Θ)Conference: Textile trade and distribution in antiquity
Textile trade and distribution in antiquity –
9th & 10th April 2013 Philipps-Universität Marburg (Germany)
Organizer: Dr. Kerstin Droß-Krüpe
Textile trade and distribution in antiquity – International conference – 9th & 10th April 2013 Philipps-Universität Marburg (Germany) Organizer: Dr. Kerstin Droß-Krüpe The interdisciplinary conference “Textile trade and distribution in antiquity” aims at providing new insights about the dynamics and extent of the distribution of textiles in antiquity. The main objective is to re-evaluate the ancient economy – using textiles as the key element. Other declared targets of this conference are making textile knowledge an integrated part of research in the Humanities, broadening scientific perspectives and joining methodological forces. Humanities and Textile Research alike can clearly benefit from the integration of Economic and Life Sciences – so fibres, dyes, textiles, written sources and economic theories can be interlinked to form new parameters for the explanation of the economics of ancient environments.
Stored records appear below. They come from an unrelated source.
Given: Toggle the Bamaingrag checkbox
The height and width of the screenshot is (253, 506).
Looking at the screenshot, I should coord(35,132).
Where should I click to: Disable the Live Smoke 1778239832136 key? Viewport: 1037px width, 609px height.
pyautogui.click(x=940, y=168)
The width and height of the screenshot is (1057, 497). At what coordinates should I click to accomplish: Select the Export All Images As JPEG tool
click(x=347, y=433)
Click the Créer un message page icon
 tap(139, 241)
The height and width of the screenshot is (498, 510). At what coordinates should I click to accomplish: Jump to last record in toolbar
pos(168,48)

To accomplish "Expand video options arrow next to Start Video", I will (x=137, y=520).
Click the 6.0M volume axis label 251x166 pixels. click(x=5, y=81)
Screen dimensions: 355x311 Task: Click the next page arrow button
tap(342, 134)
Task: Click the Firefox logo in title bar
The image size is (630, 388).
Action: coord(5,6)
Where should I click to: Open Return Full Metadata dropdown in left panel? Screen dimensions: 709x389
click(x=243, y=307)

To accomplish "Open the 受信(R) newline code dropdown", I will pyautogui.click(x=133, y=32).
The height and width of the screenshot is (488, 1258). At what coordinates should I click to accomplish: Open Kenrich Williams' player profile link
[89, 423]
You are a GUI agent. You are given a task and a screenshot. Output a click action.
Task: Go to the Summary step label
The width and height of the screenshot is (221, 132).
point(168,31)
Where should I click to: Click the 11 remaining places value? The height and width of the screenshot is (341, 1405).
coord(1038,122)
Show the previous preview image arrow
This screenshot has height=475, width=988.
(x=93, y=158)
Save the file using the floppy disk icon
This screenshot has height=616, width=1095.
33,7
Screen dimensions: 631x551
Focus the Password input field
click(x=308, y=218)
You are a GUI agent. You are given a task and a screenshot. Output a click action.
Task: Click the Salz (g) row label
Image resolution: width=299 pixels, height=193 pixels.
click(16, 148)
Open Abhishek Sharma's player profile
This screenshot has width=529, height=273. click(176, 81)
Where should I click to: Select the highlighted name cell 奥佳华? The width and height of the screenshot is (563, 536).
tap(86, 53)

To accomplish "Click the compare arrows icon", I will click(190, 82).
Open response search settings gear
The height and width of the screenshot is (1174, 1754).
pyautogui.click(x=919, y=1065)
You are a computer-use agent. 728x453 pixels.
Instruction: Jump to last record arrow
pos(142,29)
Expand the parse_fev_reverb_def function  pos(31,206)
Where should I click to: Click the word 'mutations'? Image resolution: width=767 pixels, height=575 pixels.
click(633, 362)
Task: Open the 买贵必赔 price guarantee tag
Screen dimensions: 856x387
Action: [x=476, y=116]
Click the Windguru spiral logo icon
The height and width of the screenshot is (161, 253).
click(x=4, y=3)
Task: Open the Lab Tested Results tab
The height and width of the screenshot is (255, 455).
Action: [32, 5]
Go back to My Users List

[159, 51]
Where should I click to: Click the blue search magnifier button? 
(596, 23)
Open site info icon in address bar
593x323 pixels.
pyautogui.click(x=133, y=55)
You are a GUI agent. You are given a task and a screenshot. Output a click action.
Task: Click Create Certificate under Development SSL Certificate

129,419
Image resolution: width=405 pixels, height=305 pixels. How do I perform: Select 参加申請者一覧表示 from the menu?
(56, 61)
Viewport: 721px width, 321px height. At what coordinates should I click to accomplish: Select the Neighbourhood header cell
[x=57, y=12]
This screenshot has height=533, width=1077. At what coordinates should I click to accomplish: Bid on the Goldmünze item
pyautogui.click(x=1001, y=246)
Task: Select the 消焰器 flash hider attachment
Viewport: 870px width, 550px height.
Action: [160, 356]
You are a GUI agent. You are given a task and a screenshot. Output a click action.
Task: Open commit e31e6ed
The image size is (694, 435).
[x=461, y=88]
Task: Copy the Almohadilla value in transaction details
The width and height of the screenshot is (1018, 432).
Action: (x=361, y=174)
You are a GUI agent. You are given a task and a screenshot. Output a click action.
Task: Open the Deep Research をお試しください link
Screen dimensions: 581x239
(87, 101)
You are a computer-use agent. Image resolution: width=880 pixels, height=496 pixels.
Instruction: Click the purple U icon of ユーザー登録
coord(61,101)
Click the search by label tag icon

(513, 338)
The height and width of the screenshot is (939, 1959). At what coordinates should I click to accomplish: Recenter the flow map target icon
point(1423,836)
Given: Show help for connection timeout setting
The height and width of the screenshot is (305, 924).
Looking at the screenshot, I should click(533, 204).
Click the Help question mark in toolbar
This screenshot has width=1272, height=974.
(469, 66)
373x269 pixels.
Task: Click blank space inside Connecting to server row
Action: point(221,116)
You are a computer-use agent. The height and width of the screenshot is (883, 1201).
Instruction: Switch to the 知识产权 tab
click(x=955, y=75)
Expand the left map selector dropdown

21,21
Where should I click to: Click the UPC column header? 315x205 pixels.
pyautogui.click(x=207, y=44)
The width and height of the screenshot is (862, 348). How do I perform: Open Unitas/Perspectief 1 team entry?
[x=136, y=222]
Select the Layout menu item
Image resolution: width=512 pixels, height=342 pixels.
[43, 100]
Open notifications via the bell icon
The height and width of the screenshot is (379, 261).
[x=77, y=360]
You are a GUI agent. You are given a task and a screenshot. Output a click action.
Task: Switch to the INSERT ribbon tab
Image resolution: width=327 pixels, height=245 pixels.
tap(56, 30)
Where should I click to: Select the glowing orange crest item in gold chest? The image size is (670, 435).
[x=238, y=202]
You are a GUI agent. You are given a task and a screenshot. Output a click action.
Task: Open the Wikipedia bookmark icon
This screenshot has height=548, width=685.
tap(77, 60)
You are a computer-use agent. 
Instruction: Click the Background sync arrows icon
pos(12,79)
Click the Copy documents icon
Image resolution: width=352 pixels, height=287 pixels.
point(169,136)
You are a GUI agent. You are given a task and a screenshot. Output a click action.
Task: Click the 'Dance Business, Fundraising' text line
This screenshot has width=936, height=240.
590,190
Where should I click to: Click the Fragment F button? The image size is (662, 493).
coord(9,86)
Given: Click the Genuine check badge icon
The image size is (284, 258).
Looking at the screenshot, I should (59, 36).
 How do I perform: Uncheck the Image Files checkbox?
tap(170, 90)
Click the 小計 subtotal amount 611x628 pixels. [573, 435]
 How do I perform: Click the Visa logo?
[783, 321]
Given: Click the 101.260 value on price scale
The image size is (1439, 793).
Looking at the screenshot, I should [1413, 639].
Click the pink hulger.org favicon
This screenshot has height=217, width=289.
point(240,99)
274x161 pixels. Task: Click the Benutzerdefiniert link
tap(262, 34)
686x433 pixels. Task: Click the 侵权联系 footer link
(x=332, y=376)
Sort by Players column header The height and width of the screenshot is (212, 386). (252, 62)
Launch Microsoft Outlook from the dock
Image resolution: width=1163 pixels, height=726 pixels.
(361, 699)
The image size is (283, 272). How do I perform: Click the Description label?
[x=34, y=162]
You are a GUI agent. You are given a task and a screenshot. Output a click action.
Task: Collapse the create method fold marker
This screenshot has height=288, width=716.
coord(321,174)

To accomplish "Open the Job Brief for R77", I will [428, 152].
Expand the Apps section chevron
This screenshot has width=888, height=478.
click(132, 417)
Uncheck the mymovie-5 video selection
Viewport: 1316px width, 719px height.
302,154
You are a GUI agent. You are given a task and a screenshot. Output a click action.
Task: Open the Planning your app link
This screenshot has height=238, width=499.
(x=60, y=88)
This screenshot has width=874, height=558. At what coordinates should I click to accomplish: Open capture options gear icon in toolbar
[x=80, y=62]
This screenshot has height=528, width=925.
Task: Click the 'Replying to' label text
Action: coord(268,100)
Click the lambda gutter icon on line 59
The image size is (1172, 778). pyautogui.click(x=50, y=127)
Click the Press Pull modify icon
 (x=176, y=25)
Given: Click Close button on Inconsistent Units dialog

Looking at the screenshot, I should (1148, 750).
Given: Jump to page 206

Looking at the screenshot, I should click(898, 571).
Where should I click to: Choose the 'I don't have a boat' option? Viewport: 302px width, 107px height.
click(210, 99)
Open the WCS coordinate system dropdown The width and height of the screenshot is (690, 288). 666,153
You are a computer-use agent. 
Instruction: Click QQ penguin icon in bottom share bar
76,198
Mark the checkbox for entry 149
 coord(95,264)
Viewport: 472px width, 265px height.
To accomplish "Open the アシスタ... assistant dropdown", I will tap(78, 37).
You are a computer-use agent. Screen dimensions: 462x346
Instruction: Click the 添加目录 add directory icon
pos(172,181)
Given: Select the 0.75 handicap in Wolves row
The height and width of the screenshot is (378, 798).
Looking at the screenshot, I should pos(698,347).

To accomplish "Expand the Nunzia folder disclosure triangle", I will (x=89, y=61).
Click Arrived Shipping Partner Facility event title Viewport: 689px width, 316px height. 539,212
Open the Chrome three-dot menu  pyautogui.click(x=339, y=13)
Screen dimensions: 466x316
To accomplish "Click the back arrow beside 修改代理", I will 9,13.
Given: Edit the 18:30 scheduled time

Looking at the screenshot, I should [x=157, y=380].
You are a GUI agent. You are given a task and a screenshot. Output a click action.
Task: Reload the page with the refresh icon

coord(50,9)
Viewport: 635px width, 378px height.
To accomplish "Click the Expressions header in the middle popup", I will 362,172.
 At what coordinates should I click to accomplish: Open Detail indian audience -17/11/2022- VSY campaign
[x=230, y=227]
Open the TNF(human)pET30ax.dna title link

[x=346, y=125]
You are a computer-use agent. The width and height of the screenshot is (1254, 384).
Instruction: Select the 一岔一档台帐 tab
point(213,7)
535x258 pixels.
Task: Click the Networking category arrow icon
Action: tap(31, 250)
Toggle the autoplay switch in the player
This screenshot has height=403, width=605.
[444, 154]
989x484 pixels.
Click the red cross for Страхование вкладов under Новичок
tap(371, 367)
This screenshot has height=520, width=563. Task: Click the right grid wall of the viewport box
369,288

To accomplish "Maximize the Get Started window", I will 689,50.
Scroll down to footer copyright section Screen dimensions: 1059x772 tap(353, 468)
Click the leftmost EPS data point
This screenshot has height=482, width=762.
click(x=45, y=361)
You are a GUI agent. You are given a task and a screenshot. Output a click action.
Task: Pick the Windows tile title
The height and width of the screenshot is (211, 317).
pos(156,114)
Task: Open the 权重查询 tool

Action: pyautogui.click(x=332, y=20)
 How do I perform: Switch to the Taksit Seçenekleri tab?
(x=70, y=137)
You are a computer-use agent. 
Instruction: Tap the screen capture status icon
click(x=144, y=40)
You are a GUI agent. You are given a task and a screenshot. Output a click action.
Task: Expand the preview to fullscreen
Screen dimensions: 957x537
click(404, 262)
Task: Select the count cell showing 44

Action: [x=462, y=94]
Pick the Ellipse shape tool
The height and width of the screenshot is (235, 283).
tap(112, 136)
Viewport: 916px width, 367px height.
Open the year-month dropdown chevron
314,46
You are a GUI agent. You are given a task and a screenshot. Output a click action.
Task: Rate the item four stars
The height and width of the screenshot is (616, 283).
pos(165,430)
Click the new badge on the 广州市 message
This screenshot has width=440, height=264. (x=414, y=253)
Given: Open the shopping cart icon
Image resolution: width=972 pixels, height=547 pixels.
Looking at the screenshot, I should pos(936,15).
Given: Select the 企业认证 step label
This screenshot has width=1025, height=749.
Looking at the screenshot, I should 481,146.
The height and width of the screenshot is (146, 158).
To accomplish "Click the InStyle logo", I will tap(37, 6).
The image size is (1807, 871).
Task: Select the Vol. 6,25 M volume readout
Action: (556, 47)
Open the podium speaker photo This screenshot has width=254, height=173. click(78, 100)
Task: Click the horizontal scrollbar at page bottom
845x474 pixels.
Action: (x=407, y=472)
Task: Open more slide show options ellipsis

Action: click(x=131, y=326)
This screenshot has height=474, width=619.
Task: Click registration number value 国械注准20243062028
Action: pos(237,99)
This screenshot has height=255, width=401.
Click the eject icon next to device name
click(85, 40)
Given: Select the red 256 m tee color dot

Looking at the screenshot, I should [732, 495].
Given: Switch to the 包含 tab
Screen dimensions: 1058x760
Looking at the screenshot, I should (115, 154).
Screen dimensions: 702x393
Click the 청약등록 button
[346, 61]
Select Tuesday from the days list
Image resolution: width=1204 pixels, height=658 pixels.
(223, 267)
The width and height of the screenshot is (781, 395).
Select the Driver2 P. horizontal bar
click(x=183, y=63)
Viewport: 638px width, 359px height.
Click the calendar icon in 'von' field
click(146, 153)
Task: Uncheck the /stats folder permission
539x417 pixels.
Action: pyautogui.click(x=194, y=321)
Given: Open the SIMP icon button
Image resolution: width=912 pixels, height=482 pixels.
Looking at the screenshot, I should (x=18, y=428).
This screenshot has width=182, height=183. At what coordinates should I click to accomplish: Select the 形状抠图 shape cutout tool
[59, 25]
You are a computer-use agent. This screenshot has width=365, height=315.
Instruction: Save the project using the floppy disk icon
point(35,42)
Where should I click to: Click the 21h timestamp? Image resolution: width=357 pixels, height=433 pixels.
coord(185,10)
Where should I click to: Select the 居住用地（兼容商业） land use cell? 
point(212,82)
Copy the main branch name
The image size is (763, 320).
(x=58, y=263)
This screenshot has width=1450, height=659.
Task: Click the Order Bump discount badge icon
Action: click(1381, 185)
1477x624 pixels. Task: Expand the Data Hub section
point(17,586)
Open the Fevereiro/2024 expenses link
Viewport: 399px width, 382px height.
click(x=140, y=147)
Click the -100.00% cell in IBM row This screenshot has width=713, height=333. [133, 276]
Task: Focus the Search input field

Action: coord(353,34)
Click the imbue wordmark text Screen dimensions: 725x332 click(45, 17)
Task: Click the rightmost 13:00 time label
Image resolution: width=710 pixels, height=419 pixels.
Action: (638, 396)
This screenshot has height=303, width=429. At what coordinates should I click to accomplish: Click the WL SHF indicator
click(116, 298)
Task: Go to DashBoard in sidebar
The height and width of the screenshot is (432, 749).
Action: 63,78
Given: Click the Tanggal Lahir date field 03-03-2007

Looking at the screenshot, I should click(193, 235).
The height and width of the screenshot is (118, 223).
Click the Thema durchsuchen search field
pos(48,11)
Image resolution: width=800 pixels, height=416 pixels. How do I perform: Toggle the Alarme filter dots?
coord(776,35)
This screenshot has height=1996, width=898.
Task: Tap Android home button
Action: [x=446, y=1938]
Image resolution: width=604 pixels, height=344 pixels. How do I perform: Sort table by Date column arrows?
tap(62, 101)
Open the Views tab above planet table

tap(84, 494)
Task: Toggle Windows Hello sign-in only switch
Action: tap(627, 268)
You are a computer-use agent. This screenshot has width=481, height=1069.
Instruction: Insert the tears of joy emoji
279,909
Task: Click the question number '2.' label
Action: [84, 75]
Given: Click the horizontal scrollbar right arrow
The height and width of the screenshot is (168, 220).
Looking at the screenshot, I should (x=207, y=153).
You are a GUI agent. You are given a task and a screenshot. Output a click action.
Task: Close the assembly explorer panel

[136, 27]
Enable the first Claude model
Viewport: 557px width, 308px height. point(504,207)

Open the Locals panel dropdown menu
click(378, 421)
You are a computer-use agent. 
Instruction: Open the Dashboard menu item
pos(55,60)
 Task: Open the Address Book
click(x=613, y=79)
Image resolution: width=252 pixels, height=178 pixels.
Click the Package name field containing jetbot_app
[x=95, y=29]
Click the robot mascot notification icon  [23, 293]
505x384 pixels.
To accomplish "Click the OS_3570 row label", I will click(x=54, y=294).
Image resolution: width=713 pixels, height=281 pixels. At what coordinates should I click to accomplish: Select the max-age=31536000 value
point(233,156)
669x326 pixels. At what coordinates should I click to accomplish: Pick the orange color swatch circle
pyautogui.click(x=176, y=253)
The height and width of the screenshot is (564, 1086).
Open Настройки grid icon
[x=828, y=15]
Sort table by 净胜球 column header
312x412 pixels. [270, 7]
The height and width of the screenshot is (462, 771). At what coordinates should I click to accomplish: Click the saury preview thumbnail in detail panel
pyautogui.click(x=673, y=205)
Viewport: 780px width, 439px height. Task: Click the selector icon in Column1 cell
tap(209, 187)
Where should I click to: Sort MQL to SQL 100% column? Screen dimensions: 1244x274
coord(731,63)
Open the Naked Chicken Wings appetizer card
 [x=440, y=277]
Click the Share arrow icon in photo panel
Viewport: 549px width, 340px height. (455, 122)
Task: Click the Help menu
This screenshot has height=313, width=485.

Though ancient textile production has received more and more attention during the last decades, trading and distribution textiles is still largely unresearched. This is even more astonishing as the qualitative and quantitative evaluation concerning the distribution levels and patterns of goods in ancient times has been heavily debated for more than a century within Classics. The distribution of textiles provides a highly promising field of the research of the underlying economic principles because textiles are a basic human need, but additionally can convey and symbolize the gender-related, social, occupational or political status of a person. Apart from that textiles are well suited for trading over long distances as the ratio between transporting costs and profit is particularly low. Besides the finished gown, almost all other intermediate steps of production can be easily traded and merchandised. Using data about the textile trade from different parts of the Mediterranean will make it become possible to gain new insights and thus provide a new interpretation of the complex nature of the ancient exchange of goods and open up new interdisciplinary research avenues. So this conference will bring together different disciplines and methodological approaches to analyse textile material traded, textile traders and the forming and operating of institutions to ensure a smooth running of all textile exchange processes alike. Moreover, the conference will also include examining the cultural and technological transfer in so-called “contact zones” and ancient trading routes. There will be five non-parallel sections: The economics of textiles Textiles in the Greek and Roman world Textiles between East and West More than texts – (New) Analytical methods Make it seen – Visualisation of professions and fashion in textile contexts Conference languages will be English and German. Internationally renowned scholars from seven European countries declared their willingness to attend and contribute to this conference – covering a wide range of disciplines. Their papers will focus on ancient written sources, archaeological remains or Natural Sciences to shed light on the functionality of ancient textile trade from Bronze Age to Late Antiquity from very different angles.